* Trecho da fonte

+ + + + + + +

No plenário da Câmara de Deputados, no último domingo, um célebre defensor da Ditadura foi ovacionado após vincular seu voto contra Dilma ao estupro da memória de centenas de mulheres brasileiras torturadas durante o período militar. Bolsonaro – e aqueles que o aplaudiram no Congresso e nas redes sociais – chamou de herói homens covardes como Coronel Brilhante Ustra, que mancharam a reputação das forças armadas usando o poder repressivo do Estado brasileiro para privar de liberdade, humilhar, torturar e estuprar mulheres nos seus cárceres particulares. Como prêmio, morreu feliz, livre e com uma bela e gorda aposentadoria por seus serviços prestados à desumanidade.
Como me disse certa vez um militante dos Direitos Humanos torturado pela Ditadura, essa foi a verdadeira “bolsa ditadura”.
A geração de Dilma está muito bem representada por meninas sonhadoras, mães de familia, professoras e ativistas que não aceitaram serem apenas “recatadas e do lar”, e partiram para o enfrentamento. Muitas (como Dilma) acabaram seviciadas, estupradas, torturadas em suas partes íntimas, expostas nus em paus de arara e ali mantidas durante as trocas de plantão, como se fossem vasos de planta penduradas nos porões.
Não eram e jamais aceitaram serem apenas “mulheres decorativas” de homens ricos e poderosos da política brasileira. Foram mulheres, com M maiúsculo, sem as quais hoje inclusive nem mesmo aqueles que defendem Bolsonaro, poderiam fazê-lo livremente, sem medo de ser preso por sua opinião.
O voto de Bolsonaro não foi apenas contra Dilma. Foi um voto a favor do machismo assassino. Foi um voto a favor de homens que entendem que uma mulher é apenas seu objeto particular de prazer e uso. Muitos torturadores diziam às presas, com um sorriso irônico e malévolo: “Você está em minhas mãos. Posso fazer o que quiser com você e com seu corpo!”. E faziam. Estupravam, espancavam, forçavam o aborto (para aquelas que eventualmente estavam grávidas quando da prisão).
Homens que estupravam mulheres e matavam bebês nos cárceres são hoje heróis de Bolsonaro. Estranho mundo: achei que Bolsonaro não gostasse de bandidos. Achei que Marco Feliciano defendesse ideais cristãos, entre os quais “Não matarás” e “Ame o próximo como a ti mesmo”. Não. Bolsonaro e Feliciano agora são colegas do mesmo partido (o PSC) e aparecem alegremente abraçados e comemorando o voto do relator que pedia o Impeachment de Dilma, no domingo.

+ + + + + + +

* Extrato de dados

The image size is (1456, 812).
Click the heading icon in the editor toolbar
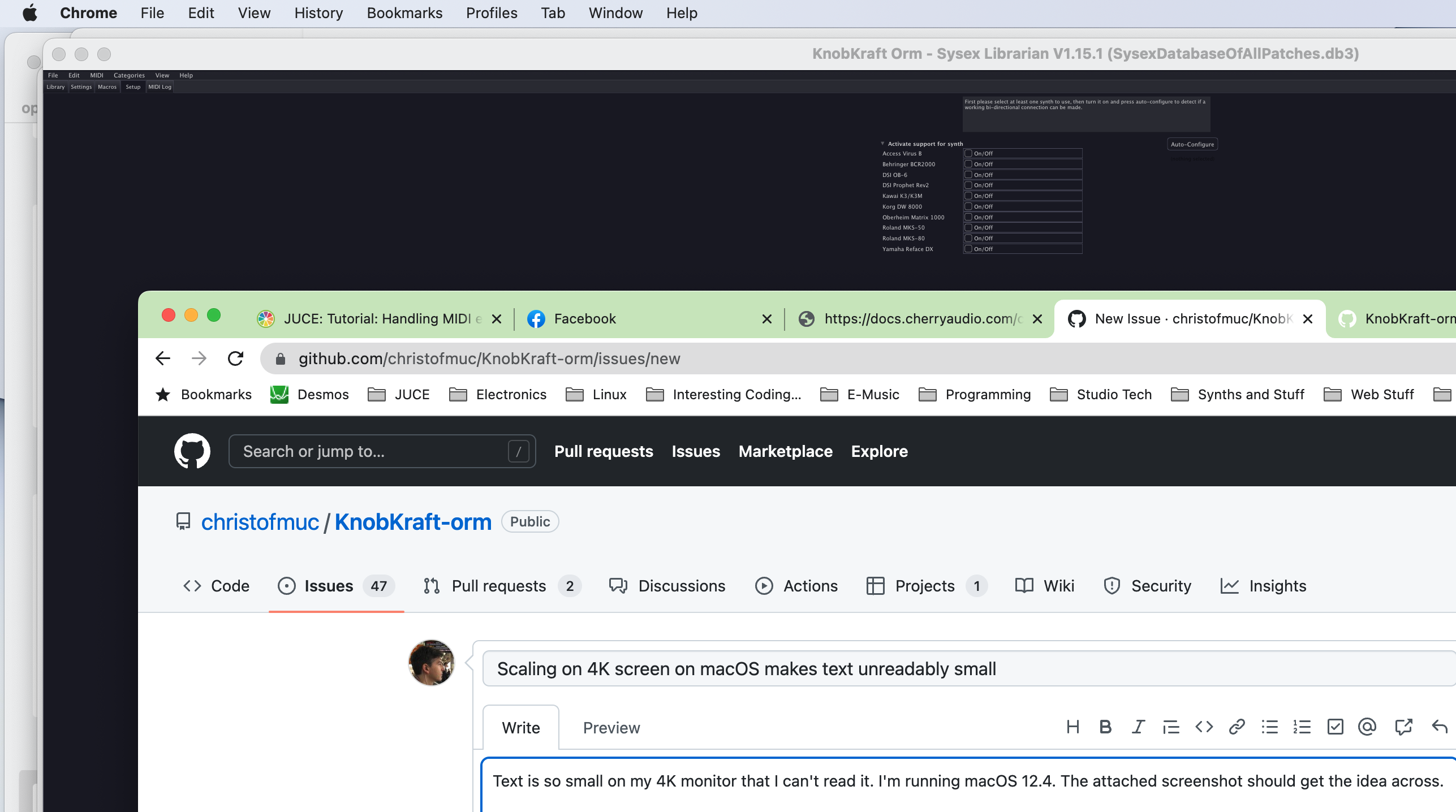(x=1072, y=727)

+ + + + + + +

* Instruções de trabalho
(A) No artigo sobre o voto de Bolsonaro, a qual partido Bolsonaro e Feliciano pertencem agora?
(B) Copie do artigo sobre o voto de Bolsonaro o trecho entre "No plenário da" e "prestados à desumanidade.", incluindo ambos.
(C) Prossiga com o artigo sobre o voto de Bolsonaro a partir do ponto em que ele termina.

* Respostas esperadas
(A) Ao PSC.

(B)
No plenário da Câmara de Deputados, no último domingo, um célebre defensor da Ditadura foi ovacionado após vincular seu voto contra Dilma ao estupro da memória de centenas de mulheres brasileiras torturadas durante o período militar. Bolsonaro – e aqueles que o aplaudiram no Congresso e nas redes sociais – chamou de herói homens covardes como Coronel Brilhante Ustra, que mancharam a reputação das forças armadas usando o poder repressivo do Estado brasileiro para privar de liberdade, humilhar, torturar e estuprar mulheres nos seus cárceres particulares. Como prêmio, morreu feliz, livre e com uma bela e gorda aposentadoria por seus serviços prestados à desumanidade.

(C)
Depois dos Tribunais de Nuremberg, homens como Jair Bolsonaro deveriam sair presos por proferirem apologia ao estupro nos cárceres políticos. Jamais ovacionados por seus colegas de casa, como ocorreu.
O que significa ser mulher no Brasil do século XXI?
Nessa semana, a revista VEJA trouxe em sua capa uma matéria especial para exaltar uma personagem até então insignificante da política brasileira, uma espécie de “Maria-chuteira” da política; Marcela Temer, uma modelo que “tirou a sorte grande” ao seduzir um homem – e receber a contrapartida dele – que poderia ser o seu avô. Nos botecos da minha quebrada – e peço licença pelo uso de um termo de baixo calão -, meus manos chamariam Marcela de “puta de luxo”: uma bonequinha particular para uso do agora quase presidente do Brasil. Mas para tirar essa pecha de “Barbie” decorativa para uso sexual do vice-presidente, a Revista VEJA caprichou nos termos escolhidos: “Bela”, “recatada” e “do lar”. São eufemismos para quem, na verdade, queria dizer: “Fútil, submissa e ciente de que mulher não deve se meter em política dos homens”.
Marcela Temer, a bela, loira, submissa e alienada pré-Primeira Dama, passa agora a ser um modelo a ser seguido nas páginas da Veja; ironicamente, é a mesma revista que há anos vem dispensando um tratamento nada amável e respeitoso a outra mulher brasileira, Dilma, que só aparece em suas páginas para ser ridicularizada: “anta”, “incompetente”, “terrorista”, “feia”, “dentuça”, “burra”, etc. Até mesmo sua orientação sexual tem sido colocada em dúvida, como se isso fosse um “defeito”. Seria Dilma… sapatona? Ou: por que nem mesmo seu marido a suportou? Nas palavras de seus redatores, parece inconcebível que uma MULHER (sim, em caixa alta mesmo: MULHER!) desacompanhada (de homem, claro!) dirija esse país.
Não nos esqueçamos que o Brasil é um país onde mais da metade dos lares são dirigidos no peito e na raça por mulheres como Dilma: mães solteiras, há anos sem marido que “lhe sustente”, e que precisam sozinhas resolver todos os assuntos elementares da casa, desde a conta de água ao material escolar dos filhos, do aluguel ao asseio da roupa e da casa, sem tempo para se preocupar com a própria beleza e vaidade pessoal e sem dinheiro para fazer plásticas e tratamentos de beleza. Várias delas já são idosas. A maioria, tornadas “feias” pelas marcas do tempo, das lutas que empreenderam no pão de cada dia, as rugas de preocupações com o que comer no dia seguinte, enquanto seus filhos dormem despreocupadamente pensando apenas na pelada de rua com os amigos…
Daí que, para a Veja, exemplo de “mulher” a ser seguida só vale se for uma bonequinha alienada e bela. Mulheres feias, velhas, sofridas, são anti-exemplos. Dilma não serve. Marcela Temer, sim.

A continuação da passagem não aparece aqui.